Stored records
## Begin

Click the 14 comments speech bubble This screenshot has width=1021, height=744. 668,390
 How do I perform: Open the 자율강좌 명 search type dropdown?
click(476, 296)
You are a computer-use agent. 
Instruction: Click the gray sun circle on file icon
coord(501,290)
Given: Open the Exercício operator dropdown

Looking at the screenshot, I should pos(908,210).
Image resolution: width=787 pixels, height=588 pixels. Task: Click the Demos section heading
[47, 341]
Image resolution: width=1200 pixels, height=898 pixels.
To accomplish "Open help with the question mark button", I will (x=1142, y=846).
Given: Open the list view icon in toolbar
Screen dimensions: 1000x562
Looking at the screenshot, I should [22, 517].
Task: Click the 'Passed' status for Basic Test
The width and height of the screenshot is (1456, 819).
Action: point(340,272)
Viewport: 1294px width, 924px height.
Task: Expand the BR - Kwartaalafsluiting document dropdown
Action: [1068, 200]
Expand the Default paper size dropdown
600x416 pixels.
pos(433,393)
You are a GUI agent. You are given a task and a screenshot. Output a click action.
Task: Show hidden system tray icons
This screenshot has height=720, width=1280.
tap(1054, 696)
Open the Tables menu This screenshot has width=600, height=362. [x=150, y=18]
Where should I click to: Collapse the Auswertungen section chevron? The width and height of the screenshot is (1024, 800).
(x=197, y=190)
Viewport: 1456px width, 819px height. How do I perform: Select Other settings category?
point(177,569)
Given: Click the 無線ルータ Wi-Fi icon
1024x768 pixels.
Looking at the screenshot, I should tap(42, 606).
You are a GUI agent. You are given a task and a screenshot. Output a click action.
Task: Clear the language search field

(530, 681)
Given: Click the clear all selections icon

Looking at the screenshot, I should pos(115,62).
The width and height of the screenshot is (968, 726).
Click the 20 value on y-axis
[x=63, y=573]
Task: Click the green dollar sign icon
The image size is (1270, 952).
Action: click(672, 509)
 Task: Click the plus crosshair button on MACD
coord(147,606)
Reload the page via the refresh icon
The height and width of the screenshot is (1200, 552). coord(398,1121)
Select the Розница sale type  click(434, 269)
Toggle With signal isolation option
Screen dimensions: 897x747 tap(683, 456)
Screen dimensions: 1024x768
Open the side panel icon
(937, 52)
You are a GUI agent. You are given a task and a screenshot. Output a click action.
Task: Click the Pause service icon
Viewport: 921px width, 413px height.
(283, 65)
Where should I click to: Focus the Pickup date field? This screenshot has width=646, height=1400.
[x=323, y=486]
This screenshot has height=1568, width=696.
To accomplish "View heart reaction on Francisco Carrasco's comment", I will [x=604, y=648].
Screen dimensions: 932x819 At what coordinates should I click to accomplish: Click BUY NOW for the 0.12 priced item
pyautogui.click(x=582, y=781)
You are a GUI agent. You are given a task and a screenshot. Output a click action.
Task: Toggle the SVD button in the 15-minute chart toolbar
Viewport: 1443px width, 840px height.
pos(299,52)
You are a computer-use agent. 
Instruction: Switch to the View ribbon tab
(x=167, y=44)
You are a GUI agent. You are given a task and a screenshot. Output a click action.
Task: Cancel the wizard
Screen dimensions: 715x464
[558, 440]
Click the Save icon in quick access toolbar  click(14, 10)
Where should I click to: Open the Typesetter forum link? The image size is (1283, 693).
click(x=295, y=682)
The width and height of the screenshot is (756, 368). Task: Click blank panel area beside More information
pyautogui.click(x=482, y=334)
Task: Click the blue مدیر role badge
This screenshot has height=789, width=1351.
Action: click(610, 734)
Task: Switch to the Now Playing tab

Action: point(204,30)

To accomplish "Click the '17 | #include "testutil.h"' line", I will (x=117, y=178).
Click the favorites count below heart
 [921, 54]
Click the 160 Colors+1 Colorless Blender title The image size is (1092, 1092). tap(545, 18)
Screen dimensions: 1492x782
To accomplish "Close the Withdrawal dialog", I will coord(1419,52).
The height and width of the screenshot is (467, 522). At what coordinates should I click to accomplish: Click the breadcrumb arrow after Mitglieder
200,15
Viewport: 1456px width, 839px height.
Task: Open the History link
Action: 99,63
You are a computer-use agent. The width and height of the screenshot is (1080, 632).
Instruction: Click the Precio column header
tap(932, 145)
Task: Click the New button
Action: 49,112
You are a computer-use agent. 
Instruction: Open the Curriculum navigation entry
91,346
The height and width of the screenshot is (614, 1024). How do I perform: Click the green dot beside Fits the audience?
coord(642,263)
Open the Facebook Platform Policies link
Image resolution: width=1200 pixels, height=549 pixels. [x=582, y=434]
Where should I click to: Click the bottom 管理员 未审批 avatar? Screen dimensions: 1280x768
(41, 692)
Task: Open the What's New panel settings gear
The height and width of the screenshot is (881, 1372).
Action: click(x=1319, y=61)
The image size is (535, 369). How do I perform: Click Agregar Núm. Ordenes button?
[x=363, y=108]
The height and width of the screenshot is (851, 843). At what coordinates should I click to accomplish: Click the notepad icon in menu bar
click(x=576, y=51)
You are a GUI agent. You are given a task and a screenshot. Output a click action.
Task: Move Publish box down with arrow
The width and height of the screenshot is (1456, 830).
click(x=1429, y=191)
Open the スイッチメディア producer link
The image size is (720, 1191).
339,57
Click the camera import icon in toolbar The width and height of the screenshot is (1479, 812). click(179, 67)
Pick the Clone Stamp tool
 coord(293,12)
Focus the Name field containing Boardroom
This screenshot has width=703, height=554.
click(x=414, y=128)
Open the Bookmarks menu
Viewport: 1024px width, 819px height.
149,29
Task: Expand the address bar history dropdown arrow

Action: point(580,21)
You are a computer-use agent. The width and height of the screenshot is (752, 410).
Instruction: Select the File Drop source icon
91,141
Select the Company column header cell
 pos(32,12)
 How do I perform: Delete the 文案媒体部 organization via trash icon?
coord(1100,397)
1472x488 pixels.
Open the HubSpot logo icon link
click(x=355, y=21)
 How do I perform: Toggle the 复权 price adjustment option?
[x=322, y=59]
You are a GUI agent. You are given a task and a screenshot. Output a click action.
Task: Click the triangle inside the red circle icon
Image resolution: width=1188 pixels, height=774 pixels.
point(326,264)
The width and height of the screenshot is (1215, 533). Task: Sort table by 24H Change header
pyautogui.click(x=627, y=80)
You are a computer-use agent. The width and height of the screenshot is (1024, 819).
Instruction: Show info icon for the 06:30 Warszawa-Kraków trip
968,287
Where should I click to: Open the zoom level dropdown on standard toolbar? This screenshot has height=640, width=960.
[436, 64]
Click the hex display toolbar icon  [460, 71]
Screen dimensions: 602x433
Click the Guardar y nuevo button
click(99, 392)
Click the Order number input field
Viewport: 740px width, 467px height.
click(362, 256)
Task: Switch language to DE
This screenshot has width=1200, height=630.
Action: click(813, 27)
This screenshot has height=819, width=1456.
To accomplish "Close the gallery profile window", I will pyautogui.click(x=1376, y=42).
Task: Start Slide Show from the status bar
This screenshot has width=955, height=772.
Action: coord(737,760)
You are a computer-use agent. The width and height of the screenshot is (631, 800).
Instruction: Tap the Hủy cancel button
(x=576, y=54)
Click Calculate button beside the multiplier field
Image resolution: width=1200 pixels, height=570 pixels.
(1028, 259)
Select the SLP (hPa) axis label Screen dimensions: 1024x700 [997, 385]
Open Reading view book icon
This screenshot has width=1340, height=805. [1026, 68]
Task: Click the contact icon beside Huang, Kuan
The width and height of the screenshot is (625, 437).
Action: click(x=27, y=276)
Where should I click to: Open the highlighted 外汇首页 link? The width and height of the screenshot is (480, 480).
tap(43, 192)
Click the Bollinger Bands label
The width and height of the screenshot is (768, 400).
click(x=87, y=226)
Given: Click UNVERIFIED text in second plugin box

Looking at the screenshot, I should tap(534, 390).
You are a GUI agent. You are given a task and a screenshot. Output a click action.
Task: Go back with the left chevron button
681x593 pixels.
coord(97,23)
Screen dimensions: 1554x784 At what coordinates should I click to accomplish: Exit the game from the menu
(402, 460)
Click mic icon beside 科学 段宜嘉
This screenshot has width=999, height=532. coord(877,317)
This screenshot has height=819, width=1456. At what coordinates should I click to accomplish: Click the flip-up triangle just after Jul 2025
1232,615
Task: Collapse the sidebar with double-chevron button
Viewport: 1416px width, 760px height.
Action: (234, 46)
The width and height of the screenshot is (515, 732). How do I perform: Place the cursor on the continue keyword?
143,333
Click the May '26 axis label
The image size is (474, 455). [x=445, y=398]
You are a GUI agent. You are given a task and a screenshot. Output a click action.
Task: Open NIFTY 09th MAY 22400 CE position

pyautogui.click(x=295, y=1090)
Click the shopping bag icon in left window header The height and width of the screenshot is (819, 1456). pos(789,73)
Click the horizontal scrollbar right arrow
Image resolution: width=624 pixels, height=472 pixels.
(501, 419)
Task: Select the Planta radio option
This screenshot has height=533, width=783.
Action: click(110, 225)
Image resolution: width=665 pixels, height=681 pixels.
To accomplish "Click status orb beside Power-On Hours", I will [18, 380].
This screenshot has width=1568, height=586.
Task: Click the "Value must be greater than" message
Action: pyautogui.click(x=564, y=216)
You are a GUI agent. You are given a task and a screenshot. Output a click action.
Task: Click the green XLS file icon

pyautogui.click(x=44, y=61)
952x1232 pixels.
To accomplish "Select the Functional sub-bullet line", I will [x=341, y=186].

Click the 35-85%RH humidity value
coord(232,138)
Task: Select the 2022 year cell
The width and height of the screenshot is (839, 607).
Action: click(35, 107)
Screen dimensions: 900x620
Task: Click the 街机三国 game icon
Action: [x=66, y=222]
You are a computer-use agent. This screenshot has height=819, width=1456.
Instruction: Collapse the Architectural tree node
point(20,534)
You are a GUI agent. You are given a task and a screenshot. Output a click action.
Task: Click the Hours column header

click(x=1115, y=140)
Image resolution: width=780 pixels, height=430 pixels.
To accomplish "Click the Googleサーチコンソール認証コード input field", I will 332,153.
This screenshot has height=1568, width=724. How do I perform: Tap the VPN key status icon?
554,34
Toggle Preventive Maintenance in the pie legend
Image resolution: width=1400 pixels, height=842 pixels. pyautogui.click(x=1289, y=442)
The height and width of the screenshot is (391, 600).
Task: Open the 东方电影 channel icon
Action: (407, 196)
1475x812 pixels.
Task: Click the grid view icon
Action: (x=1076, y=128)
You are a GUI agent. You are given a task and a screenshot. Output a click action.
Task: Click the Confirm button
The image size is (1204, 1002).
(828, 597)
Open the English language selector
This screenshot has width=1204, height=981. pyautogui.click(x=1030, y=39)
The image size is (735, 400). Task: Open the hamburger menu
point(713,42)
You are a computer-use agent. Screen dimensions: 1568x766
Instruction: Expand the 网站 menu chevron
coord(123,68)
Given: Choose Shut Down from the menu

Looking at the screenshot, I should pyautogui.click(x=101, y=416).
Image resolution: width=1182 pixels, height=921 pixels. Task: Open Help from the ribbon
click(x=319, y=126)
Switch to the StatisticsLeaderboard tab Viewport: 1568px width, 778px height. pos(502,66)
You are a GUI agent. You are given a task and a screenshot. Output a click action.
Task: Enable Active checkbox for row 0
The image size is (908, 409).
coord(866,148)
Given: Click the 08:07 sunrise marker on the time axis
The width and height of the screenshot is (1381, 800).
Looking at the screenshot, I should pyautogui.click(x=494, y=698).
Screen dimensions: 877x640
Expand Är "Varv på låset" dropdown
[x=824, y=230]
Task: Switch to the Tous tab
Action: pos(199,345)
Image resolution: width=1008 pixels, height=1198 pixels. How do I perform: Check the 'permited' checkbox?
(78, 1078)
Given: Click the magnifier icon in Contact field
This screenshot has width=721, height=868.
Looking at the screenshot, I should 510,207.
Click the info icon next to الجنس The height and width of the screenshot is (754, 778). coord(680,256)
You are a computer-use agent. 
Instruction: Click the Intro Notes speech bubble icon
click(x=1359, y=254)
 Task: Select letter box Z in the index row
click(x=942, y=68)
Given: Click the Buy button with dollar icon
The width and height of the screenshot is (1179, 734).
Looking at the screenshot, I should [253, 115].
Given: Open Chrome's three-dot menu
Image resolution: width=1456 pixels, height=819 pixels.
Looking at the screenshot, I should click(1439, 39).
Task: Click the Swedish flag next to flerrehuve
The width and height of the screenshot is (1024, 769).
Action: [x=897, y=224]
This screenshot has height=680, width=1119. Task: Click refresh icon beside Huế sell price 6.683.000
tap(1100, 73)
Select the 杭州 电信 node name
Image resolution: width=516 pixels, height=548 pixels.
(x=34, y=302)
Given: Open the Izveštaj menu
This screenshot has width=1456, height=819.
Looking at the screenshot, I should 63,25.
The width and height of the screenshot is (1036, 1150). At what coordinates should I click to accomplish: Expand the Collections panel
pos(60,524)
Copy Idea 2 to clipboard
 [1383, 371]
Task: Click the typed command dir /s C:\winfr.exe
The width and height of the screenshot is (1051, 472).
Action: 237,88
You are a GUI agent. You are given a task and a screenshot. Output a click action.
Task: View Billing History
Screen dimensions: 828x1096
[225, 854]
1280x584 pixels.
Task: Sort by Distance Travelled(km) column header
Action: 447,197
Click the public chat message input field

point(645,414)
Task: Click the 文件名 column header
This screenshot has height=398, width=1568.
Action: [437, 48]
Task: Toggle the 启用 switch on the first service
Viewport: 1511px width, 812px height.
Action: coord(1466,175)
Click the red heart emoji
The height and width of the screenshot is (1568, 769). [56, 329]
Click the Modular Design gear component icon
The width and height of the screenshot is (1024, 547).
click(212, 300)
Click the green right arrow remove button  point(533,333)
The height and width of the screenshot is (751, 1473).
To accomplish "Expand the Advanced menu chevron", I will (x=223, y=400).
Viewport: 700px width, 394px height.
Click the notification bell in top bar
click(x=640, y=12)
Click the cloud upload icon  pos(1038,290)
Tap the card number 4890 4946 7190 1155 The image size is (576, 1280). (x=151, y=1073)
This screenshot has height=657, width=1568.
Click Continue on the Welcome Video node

## End

What this task involves: List every line from the listing above that contains the string "Where". Only matches in the same case count.

Exercise output:
Where should I click to: Collapse the Auswertungen section chevron? The width and height of the screenshot is (1024, 800).
Where should I click to: Focus the Pickup date field? This screenshot has width=646, height=1400.
Where should I click to: Open the Typesetter forum link? The image size is (1283, 693).
Where should I click to: Click the bottom 管理员 未审批 avatar? Screen dimensions: 1280x768
Where should I click to: Open the zoom level dropdown on standard toolbar? This screenshot has height=640, width=960.
Where should I click to: Open the highlighted 外汇首页 link? The width and height of the screenshot is (480, 480).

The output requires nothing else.